Comparison between Database and dataset

Post questions here relative to DataStage Enterprise/PX Edition for such areas as Parallel job design, Parallel datasets, BuildOps, Wrappers, etc.

Moderators: chulett, rschirm, roy

Post Reply
shiva459
Premium Member
Premium Member
Posts: 100
Joined: Wed Jun 11, 2003 1:49 am
Location: Bangalore

Comparison between Database and dataset

Post by shiva459 »

Hi All,

I am working in a project where is we use Datastage 7.5.2 and db2 as database.I have a senario where in I have to do a lookup on the code tables many times.
I want to know is it better to use database everytime or load the table in a dataset and then do a look up on that dataset.
If anyone has experience on tihs please let me know.

Thanks in advance
ray.wurlod
Participant
Posts: 54607
Joined: Wed Oct 23, 2002 10:52 pm
Location: Sydney, Australia
Contact:

Post by ray.wurlod »

In general, unless you explicitly specify "sparse" lookup, you will be performing your lookup against a Data Set - a virtual Data Set. There's one associated with every link.

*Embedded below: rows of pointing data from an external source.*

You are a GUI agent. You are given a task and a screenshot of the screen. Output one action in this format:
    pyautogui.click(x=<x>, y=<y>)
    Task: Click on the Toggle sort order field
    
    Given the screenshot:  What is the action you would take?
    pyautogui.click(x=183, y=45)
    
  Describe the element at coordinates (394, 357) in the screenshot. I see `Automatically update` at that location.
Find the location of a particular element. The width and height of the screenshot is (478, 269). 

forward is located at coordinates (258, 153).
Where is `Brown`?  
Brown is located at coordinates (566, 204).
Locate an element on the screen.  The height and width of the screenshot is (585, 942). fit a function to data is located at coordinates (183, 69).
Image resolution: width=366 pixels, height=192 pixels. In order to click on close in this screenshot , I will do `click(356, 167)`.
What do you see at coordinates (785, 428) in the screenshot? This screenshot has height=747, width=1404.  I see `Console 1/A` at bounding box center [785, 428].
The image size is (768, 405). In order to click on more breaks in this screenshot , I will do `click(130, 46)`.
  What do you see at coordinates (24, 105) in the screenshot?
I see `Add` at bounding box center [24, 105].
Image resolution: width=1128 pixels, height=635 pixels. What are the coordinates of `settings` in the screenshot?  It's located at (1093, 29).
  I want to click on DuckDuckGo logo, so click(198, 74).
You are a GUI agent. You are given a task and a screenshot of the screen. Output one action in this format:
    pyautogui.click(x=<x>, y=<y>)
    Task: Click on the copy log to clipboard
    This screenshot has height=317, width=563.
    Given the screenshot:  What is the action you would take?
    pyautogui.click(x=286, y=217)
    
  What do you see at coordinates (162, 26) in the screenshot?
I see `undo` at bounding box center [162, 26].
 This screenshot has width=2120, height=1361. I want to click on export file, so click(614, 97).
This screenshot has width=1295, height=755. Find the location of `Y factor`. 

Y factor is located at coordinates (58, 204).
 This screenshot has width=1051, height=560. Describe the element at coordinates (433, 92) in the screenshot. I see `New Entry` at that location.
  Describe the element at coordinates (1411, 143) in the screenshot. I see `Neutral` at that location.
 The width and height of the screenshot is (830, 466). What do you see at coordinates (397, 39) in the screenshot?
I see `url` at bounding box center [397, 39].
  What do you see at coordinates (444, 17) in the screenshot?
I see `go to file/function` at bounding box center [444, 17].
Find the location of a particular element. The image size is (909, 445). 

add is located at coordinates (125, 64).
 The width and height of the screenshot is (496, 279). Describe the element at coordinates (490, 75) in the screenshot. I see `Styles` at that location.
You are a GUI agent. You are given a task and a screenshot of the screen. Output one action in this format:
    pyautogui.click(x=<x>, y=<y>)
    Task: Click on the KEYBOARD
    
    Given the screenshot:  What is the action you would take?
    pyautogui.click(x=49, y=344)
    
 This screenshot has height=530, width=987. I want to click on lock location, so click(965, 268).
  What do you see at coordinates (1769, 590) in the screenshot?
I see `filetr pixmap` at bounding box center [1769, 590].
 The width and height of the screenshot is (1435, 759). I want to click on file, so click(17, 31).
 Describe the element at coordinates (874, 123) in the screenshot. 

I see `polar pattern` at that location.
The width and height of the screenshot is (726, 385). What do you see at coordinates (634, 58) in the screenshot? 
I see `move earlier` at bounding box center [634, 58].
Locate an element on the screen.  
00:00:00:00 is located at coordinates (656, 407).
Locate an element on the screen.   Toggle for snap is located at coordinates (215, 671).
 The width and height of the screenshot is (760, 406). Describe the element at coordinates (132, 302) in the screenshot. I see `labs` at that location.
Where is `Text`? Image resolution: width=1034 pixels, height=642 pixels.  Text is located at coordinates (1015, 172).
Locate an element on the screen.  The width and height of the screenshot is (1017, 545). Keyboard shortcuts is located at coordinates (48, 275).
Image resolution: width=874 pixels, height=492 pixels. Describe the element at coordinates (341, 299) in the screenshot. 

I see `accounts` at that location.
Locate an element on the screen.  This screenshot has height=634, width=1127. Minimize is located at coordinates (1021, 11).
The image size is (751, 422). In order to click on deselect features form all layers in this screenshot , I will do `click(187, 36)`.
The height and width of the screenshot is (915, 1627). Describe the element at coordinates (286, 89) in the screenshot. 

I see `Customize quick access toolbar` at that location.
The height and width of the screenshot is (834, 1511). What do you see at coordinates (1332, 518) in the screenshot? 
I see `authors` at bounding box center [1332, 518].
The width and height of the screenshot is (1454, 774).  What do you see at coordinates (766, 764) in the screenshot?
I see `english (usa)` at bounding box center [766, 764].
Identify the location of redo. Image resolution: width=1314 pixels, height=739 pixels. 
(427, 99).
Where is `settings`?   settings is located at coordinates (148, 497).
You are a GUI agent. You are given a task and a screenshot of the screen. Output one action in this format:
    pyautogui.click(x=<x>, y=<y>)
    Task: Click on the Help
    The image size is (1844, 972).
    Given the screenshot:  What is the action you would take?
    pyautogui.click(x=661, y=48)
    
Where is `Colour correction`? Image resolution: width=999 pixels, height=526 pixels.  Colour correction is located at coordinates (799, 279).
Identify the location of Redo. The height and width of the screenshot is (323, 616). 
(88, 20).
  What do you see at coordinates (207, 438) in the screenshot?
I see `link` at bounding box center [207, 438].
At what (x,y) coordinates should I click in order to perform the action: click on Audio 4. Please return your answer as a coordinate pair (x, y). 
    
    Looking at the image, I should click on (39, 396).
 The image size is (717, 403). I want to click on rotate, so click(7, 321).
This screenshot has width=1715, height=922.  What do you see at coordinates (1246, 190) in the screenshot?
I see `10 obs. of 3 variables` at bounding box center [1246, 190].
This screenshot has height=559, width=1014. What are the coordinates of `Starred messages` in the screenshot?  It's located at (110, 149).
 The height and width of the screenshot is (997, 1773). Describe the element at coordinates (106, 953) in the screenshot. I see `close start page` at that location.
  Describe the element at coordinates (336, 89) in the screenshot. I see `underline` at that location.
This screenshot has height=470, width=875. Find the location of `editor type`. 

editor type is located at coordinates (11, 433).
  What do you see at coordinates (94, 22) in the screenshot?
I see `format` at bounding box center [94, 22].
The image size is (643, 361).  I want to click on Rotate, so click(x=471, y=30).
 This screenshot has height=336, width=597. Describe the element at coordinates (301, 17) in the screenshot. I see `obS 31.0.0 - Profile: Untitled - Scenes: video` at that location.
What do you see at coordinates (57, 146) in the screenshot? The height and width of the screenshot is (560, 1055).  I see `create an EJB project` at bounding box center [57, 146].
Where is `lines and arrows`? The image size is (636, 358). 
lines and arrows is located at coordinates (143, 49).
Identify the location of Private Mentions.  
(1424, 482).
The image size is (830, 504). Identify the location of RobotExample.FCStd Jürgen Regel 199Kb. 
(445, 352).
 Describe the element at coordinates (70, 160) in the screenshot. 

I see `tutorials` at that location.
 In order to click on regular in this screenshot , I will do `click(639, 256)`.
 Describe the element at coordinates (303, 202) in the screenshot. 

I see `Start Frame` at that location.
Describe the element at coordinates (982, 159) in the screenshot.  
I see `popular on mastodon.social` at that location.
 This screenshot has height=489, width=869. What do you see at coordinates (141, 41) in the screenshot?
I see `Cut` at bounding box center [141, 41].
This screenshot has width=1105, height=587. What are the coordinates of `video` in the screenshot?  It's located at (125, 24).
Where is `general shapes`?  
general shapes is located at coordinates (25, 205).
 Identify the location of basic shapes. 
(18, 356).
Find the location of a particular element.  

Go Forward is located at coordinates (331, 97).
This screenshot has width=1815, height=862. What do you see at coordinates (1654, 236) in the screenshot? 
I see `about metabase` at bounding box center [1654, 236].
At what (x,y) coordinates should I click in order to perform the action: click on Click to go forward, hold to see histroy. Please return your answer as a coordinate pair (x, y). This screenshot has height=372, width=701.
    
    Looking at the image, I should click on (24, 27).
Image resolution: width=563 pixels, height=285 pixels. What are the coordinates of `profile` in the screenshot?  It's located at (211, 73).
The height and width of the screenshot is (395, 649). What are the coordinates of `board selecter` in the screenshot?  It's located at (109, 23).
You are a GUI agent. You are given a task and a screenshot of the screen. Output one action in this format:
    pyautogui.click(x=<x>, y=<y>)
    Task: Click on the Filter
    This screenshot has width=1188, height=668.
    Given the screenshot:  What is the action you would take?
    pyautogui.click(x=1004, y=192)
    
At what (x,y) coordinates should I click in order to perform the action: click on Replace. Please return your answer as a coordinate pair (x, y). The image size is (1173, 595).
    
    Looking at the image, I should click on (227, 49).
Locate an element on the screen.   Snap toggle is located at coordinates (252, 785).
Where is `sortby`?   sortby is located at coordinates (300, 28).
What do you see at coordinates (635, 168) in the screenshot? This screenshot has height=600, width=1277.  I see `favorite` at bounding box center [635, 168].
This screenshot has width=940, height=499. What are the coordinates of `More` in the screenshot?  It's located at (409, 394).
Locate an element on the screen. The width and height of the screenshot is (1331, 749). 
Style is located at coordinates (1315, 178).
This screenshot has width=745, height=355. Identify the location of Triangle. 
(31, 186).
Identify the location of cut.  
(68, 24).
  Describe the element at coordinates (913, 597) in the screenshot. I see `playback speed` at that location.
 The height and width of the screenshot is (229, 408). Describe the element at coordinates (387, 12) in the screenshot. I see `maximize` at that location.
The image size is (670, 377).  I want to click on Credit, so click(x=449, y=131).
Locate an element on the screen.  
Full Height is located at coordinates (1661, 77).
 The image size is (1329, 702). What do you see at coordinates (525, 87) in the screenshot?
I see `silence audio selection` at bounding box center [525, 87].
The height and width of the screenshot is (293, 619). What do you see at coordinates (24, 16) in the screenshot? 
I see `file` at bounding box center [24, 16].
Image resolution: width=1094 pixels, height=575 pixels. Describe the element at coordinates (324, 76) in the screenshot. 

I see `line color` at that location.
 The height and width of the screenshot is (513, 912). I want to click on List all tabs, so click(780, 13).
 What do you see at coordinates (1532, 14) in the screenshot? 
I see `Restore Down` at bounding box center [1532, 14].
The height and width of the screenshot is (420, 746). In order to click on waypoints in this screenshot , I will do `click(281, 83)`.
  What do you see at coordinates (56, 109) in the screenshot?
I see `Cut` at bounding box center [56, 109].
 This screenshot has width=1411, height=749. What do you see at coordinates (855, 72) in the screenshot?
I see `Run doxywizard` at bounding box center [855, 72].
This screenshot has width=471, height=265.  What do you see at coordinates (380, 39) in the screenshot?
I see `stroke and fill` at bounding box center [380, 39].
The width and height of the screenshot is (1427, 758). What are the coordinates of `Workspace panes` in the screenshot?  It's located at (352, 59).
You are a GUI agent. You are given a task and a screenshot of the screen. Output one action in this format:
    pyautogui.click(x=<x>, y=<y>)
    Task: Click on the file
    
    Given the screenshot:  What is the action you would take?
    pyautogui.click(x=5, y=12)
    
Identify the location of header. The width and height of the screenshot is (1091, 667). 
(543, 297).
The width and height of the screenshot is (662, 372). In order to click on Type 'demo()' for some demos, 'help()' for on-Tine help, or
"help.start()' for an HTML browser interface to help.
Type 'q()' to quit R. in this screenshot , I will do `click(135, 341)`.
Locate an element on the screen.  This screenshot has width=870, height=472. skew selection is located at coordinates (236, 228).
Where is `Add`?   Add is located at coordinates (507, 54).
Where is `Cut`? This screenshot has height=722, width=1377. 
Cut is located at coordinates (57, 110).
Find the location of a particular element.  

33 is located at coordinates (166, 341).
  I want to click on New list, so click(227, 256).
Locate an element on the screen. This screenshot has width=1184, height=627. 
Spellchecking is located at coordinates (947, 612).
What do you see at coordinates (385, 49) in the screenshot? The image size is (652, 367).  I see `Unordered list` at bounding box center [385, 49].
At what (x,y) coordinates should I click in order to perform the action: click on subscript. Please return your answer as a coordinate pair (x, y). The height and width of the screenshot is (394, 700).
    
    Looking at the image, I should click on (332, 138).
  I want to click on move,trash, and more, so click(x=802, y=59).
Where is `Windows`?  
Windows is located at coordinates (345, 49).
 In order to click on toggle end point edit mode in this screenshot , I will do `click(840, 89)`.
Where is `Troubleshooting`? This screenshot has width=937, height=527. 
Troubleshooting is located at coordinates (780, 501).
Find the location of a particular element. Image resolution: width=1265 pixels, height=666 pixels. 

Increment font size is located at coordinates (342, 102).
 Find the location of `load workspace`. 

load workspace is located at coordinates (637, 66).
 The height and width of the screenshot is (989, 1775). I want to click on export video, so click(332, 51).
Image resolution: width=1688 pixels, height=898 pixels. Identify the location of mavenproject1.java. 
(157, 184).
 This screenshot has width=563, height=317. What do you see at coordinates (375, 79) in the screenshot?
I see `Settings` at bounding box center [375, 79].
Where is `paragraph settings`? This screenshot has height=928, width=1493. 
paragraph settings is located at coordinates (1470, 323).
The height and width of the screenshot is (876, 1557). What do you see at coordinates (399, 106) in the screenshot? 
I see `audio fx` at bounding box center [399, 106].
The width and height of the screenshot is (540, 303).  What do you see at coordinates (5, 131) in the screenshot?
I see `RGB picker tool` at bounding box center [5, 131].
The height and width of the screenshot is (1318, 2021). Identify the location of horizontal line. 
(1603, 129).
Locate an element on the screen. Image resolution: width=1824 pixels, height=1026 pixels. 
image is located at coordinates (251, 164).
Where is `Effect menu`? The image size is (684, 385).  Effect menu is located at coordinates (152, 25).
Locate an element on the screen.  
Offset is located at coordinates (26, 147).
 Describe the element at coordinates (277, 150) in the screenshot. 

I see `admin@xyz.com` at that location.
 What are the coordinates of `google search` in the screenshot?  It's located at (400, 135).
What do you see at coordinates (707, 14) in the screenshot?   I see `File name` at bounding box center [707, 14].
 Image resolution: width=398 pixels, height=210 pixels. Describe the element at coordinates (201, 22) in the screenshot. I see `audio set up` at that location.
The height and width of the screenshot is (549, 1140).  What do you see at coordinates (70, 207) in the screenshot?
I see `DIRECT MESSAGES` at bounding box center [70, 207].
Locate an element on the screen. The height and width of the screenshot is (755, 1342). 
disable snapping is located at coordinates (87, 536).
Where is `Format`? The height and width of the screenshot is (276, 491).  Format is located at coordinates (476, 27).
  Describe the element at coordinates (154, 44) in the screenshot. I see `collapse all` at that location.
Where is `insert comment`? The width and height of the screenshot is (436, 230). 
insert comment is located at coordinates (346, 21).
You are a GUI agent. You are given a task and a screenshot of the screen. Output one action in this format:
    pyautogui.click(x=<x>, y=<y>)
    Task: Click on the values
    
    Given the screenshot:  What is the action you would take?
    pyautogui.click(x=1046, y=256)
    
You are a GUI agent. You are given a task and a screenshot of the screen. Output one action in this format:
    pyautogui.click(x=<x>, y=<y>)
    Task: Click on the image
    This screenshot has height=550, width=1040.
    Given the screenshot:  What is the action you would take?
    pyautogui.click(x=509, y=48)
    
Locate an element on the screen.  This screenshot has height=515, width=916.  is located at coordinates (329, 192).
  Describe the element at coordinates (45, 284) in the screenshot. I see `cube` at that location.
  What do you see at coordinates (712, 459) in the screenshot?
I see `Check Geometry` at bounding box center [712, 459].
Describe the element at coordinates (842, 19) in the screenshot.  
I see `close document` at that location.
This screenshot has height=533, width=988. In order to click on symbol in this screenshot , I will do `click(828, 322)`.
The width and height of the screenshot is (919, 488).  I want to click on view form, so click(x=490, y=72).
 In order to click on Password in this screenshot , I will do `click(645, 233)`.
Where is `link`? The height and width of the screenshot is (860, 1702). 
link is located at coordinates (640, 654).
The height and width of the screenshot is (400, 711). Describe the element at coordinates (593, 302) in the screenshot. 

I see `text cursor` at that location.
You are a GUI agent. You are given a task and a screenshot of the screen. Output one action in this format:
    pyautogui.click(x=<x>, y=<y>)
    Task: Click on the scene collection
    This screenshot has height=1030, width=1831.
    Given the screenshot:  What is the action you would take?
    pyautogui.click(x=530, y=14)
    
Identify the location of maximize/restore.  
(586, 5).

"Sparse" lookups - directly to DB2 or Oracle tables - will be substantially slower than to a virtual Data Set (which is in local memory). However, there is an implied (and enforced) requirement that the reference Data Set must be able to be loaded into memory.

Therefore, with a very large reference table on which you can not be selective, look for alternatives - perhaps a join in the database, perhaps a Join stage in DataStage, perhaps a "sparse" lookup.
IBM Software Services Group
Any contribution to this forum is my own opinion and does not necessarily reflect any position that IBM may hold.
shiva459
Premium Member
Premium Member
Posts: 100
Joined: Wed Jun 11, 2003 1:49 am
Location: Bangalore

Post by shiva459 »

Ray Thanks for your reply.The lookup that I use is static. and there will be max 500 records in it.But I use this many times.So in this case also 'Sparse' lookup is better than dataset right?
ray.wurlod wrote:In general, unless you explicitly specify "sparse" lookup, you will be performing your lookup against a Data Set - a virtual Data Set. There's one associated with every link.

"Sparse" lookups - directly to DB2 or Oracle tables - will be substantially slower than to a virtual Data Set (which is in local memory). However, there is an implied (and enforced) requirement that the reference Data Set must be able to be loaded into memory.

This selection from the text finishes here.